Some systems would have options like exponential filtering or even dynamic filtering. The foremost generates a weighted average of the current raw and past filtered measurement values. The dynamic filtering also generates a weighted average of the current and past measurement values. However, the filter factor is not static, and instead it adapts to the level of process variation in each measurement.
Adaptive Tuning
Some systems use what it is called “adaptive tuning.” This is basically the lambda tuning concept. However, instead of having a fixed lambda factor, the algorithm adjusts it based on the error at the moment. When the error is within a given dead band, the lambda factor is increased to its maximum value, making the controller action almost dormant. Conversely, when the error is high, the lambda factor is taken to its minimum. Thus, the controller becomes pugnacious.
I would like to try this concept and see how it works for different applications. In a way, this concept might be similar to what other systems offer where the reset action is suspended while the error stays within certain limits. However, the adaptive tuning concept also affects the proportional portion of the control algorithm. I wonder if the gain scheduler option offered in some control systems would give a similar response. This would be another feature I would like to gain experience on.
Peter Morgan’s Answer
I have had the good fortune to be engaged in industries that valued, promoted, and rewarded expertise in the field of process control and automation. For those entering the field now, staying the course in engineering through enquiry, continuous learning, and practice is discouraged by corporate polices which do not offer advancement on the technical ladder within the organization. This, in the long run, disadvantages both the organization and the employee. To develop and retain in-house expertise, corporations need to create opportunities for recognition and career advancement as automation experts.

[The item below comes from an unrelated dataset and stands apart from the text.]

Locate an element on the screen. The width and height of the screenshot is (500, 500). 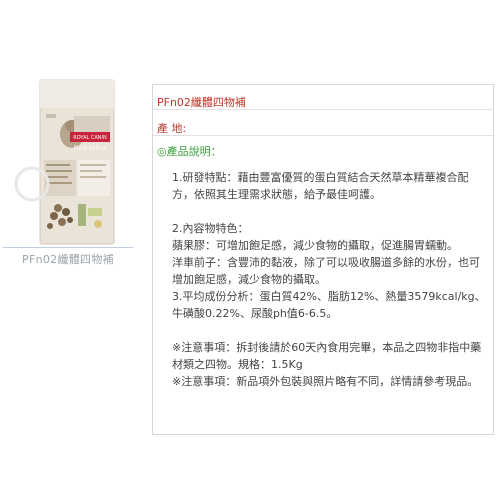
description-line: ※注意事項：新品項外包裝與照片略有不同，詳情請參考現品。 is located at coordinates (326, 382).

The ISA 5.9 committee was established in 2019 to develop a technical report which, for the first time in automation history, would provide comprehensive descriptions of PID algorithm forms, their implementation, and application to process control. The fact that there's been no standard convention for naming each of the algorithm forms has led to confusion and sometimes heated debate, when the adopted form name suggests the property of the algorithm. Adding to the confusion is that the same algorithm can have different names, suggesting a property that, depending on interpretation, can be contradictory. The terms “interacting” and “non-interacting” are prime offenders in this category. The ISA 5.9 technical report, now undergoing its final review, establishes a standard for PID algorithm form names which I hope will be adopted by the industry.
Contrary to the expression, “You can’t teach an old dog new tricks,” I have recently learned the value of implementing the PID algorithm by using filtered positive feedback to provide integral action. This method, used in pneumatic controllers (out of necessity) and easily implemented in today’s digital systems, was recognized by Greg Shinskey as providing an opportunity to improve closed loop performance and stability when external reset feedback is used. Greg McMillan has already mentioned some of the benefits of this implementation. The method also simplifies the implementation of override logic when two or more controllers act through a signal selector. Disappointingly, few automation suppliers provide this implementation of the PID algorithm as an option, a situation that I would like to see changed.